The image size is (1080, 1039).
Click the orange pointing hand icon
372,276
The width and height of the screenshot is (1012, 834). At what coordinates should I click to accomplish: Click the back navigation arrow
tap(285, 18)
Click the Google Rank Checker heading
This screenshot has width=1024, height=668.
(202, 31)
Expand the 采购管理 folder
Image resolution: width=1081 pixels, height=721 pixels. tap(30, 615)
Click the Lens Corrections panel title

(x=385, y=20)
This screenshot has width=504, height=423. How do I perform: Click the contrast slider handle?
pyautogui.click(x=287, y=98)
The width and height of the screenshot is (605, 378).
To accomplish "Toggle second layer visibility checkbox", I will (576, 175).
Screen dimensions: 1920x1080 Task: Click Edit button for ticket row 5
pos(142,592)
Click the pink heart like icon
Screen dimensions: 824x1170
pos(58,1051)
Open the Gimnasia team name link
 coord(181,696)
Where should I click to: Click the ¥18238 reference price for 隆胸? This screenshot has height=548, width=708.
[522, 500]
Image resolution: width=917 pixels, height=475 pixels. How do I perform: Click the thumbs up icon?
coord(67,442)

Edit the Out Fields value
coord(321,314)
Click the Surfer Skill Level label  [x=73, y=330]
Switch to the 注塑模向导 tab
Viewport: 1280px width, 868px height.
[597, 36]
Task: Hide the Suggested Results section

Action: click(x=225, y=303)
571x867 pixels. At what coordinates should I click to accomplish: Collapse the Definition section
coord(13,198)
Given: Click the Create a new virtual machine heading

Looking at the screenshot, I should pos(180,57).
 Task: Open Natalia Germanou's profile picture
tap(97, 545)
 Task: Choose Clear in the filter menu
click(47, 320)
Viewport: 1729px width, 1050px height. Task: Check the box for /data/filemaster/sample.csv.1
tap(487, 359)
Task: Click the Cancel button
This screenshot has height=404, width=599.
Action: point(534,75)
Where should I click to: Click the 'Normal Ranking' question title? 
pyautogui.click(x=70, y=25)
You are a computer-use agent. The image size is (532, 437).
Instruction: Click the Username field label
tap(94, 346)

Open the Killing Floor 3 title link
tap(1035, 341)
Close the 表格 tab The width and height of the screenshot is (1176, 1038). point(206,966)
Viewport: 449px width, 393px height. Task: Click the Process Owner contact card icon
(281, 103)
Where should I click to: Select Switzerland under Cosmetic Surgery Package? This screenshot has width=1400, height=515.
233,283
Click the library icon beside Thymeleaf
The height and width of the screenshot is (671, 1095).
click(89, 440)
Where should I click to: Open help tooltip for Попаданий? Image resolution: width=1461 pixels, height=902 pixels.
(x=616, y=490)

---*---

_Assignment_:
Copy out, exactly as written, the line that contains "Task: Choose Clear in the filter menu" along with every line that comes after it in the material above, and nothing else.

_Completed task_:
 Task: Choose Clear in the filter menu
click(47, 320)
Viewport: 1729px width, 1050px height. Task: Check the box for /data/filemaster/sample.csv.1
tap(487, 359)
Task: Click the Cancel button
This screenshot has height=404, width=599.
Action: point(534,75)
Where should I click to: Click the 'Normal Ranking' question title? 
pyautogui.click(x=70, y=25)
You are a computer-use agent. The image size is (532, 437).
Instruction: Click the Username field label
tap(94, 346)

Open the Killing Floor 3 title link
tap(1035, 341)
Close the 表格 tab The width and height of the screenshot is (1176, 1038). point(206,966)
Viewport: 449px width, 393px height. Task: Click the Process Owner contact card icon
(281, 103)
Where should I click to: Select Switzerland under Cosmetic Surgery Package? This screenshot has width=1400, height=515.
233,283
Click the library icon beside Thymeleaf
The height and width of the screenshot is (671, 1095).
click(89, 440)
Where should I click to: Open help tooltip for Попаданий? Image resolution: width=1461 pixels, height=902 pixels.
(x=616, y=490)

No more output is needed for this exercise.